Stock portfolio optimization based on the combined model of omega ratio and mean-variance Markowitz based on two-level ensemble machine learning
Subject Areas :
Financial Knowledge of Securities Analysis
sanaz faridi
1
,
Mahdi Madanchi Zaj
2
,
amir daneshvar
3
,
shadi shahverdiani
4
,
fereydoon rahnama
5
1 - Department of Financial Management, Science and Research Branch, Islamic Azad University, Tehran, Iran Tehran, Iran
2 - Department of Financial Management, Electronic Branch, Islamic Azad University, Tehran, Iran (Corresponding Author)
3 - Department of Entrepreneurship and Business Management, Faculty of Management, Electronic Branch, Islamic Azad University, Tehran,
4 - Department of Financial Management, Human Sciences Faculty, Islamic Azad university, Shahr-e-Qods branch, Tehran, Iran.

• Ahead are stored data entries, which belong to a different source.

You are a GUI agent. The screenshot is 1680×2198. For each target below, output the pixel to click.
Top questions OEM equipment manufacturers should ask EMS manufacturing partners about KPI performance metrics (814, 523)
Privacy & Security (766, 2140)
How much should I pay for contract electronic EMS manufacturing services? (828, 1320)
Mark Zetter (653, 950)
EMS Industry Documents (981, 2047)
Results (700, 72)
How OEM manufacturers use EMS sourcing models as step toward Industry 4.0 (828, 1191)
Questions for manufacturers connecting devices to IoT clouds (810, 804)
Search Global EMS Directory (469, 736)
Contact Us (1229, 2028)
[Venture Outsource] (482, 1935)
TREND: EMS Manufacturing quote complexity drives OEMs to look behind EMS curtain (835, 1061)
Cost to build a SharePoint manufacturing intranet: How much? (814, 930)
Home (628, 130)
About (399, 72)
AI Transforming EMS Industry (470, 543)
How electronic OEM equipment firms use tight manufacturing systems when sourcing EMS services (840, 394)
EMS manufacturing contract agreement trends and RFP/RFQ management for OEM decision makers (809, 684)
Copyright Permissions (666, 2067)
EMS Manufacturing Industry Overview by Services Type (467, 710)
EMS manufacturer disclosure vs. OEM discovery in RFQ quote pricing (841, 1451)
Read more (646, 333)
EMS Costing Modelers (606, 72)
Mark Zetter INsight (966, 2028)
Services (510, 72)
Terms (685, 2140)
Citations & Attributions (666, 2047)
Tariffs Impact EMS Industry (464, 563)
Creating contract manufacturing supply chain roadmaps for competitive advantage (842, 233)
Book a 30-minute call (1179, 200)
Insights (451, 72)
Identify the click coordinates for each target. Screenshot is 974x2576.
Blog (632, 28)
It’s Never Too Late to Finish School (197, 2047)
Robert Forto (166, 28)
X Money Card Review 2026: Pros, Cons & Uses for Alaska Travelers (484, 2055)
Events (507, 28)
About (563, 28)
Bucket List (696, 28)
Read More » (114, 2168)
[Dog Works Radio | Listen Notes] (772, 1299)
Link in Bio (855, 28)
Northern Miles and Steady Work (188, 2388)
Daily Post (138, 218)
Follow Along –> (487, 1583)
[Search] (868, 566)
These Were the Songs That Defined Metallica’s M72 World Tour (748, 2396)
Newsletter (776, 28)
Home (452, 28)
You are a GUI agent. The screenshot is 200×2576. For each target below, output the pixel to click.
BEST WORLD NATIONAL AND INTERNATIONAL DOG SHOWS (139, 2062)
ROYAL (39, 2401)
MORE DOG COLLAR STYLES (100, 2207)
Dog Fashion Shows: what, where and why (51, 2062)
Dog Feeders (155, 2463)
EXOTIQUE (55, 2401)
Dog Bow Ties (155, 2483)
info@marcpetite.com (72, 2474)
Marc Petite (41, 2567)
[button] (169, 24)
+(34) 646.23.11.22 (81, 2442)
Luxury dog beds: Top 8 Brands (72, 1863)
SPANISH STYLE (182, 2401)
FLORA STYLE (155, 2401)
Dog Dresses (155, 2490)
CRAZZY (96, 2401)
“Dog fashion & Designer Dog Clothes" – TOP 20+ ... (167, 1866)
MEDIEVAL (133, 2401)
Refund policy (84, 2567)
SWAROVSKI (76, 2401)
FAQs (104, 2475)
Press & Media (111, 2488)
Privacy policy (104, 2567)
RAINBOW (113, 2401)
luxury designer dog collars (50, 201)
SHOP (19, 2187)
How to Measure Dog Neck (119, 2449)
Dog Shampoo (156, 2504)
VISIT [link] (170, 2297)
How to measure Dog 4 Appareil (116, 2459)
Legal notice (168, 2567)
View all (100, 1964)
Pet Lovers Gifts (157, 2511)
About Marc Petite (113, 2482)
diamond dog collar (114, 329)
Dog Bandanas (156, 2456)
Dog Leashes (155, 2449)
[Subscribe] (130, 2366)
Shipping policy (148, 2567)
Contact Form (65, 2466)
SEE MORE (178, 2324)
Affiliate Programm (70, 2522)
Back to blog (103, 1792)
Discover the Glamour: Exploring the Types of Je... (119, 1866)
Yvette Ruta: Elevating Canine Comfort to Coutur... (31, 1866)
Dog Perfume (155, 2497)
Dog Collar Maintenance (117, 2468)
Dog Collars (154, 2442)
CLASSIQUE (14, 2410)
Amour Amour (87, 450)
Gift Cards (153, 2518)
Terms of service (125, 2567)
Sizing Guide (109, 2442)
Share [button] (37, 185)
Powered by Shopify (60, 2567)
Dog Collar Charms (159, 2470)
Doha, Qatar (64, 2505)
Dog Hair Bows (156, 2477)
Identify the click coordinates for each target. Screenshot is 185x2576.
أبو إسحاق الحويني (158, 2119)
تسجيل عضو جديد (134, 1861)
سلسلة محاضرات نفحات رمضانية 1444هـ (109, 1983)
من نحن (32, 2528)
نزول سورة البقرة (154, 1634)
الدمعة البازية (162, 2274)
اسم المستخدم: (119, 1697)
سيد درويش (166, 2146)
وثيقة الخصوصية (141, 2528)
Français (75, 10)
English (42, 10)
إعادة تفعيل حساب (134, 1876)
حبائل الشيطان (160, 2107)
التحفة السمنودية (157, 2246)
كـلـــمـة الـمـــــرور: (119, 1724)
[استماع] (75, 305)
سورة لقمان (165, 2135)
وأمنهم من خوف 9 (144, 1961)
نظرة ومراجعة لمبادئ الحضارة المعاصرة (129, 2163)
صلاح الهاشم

5 - Department of Accounting, Islamic Azad University, Science and Research Branch, Tehran, Iran
Received: 2021-11-23
Accepted : 2022-08-14
Published : 2022-11-22
Keywords:
Omega Ratio Model,
Markowitz Mean-Variance Model,
Two-Level Collective Learning ,
Ultra-Innovative Algorithm,
Abstract :
In this paper, the stock portfolio of active companies listed on the Tehran Stock Exchange is optimized based on the combined model of omega ratio and mean-variance Markowitz (MVOF). For this purpose, 480 companies listed on the Tehran Stock Exchange during the years 1390 to 1399 were selected and based on the input data, the companies were filtered. Hence a combined method consisting of trading rules optimization method based on technical analysis (6 indicators RSI, ROC, SMA, EMA, WMA and MACD) and two-level collective learning machine (SVM, RF, BN, MLP and KNN) for Data training and purchase signal presentation were addressed. Therefore, 85 companies were selected to optimize the stock portfolio. To teach the data, 85 companies filtered by the combined method were used and the number of different classes with 50 learners was used. The results show that using the OF model compared to the MVF model has the highest stock portfolio returns during the years 1395 to 1399. While the MVF model has the lowest investment risk. As a result, by combining the above models, the stock portfolio return in this method is much higher than other methods. While the investment risk was lower. Therefore, if the MVOF model is used, the return on the stock portfolio will increase and the investment risk in it will decrease.